The Polish Renaissance
The sixteenth century was perhaps the most illustrious phase of Polish cultural history. During this period, Poland-Lithuania drew great artistic inspiration from the Italians, with whom the Jagiellon court cultivated close relations. Styles and tastes characteristic of the late Renaissance were imported from the Italian states. These influences survived in the renowned period architecture of Kraków, which served as the royal capital until that distinction passed to Warsaw in 1611. The University of Kraków gained international recognition as a cosmopolitan center of learning, and in 1543 its most illustrious student, Nicolaus Copernicus (Mikolaj Kopernik), literally revolutionized the science of astronomy.
The period also bore the fruit of a mature Polish literature, once again modeled after the fashion of the West European Renaissance. The talented dilettante Mikolaj Rej was the first major Polish writer to employ the vernacular, but the elegant classicist Jan Kochanowski (1530-84) is acknowledged as the genius of the age. Accomplished in several genres and equally adept in Polish and Latin, Kochanowski is widely regarded as the finest Slavic poet before the nineteenth century.
The Eastern Regions of the Realm
The population of Poland-Lithuania was not overwhelmingly Catholic or Slavic. This circumstance resulted from the federation with Lithuania, where ethnic Poles were a distinct minority. In those days, to be Polish was much less an indication of ethnicity than of rank; it was a designation largely reserved for the landed noble class, which included members of Polish and non-Polish origin alike. Generally speaking, the ethnically nonPolish noble families of Lithuania adopted the Polish language and culture. As a result, in the eastern territories of the kingdom a Polish or Polonized aristocracy dominated a peasantry whose great majority was neither Polish nor Catholic. This bred resentment that later grew into separate Lithuanian, Belorussian, and Ukrainian nationalist movements.

▸ **TASK**: Write out the passage on Poland-Lithuania word for word, from "The Eastern Regions" up to and including "Ukrainian nationalist movements.".

▸ **SUPPLIED MATERIAL**:
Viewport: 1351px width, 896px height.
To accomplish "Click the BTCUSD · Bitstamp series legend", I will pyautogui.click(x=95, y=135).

▸ **TASK ANSWER**:
The Eastern Regions of the Realm
The population of Poland-Lithuania was not overwhelmingly Catholic or Slavic. This circumstance resulted from the federation with Lithuania, where ethnic Poles were a distinct minority. In those days, to be Polish was much less an indication of ethnicity than of rank; it was a designation largely reserved for the landed noble class, which included members of Polish and non-Polish origin alike. Generally speaking, the ethnically nonPolish noble families of Lithuania adopted the Polish language and culture. As a result, in the eastern territories of the kingdom a Polish or Polonized aristocracy dominated a peasantry whose great majority was neither Polish nor Catholic. This bred resentment that later grew into separate Lithuanian, Belorussian, and Ukrainian nationalist movements.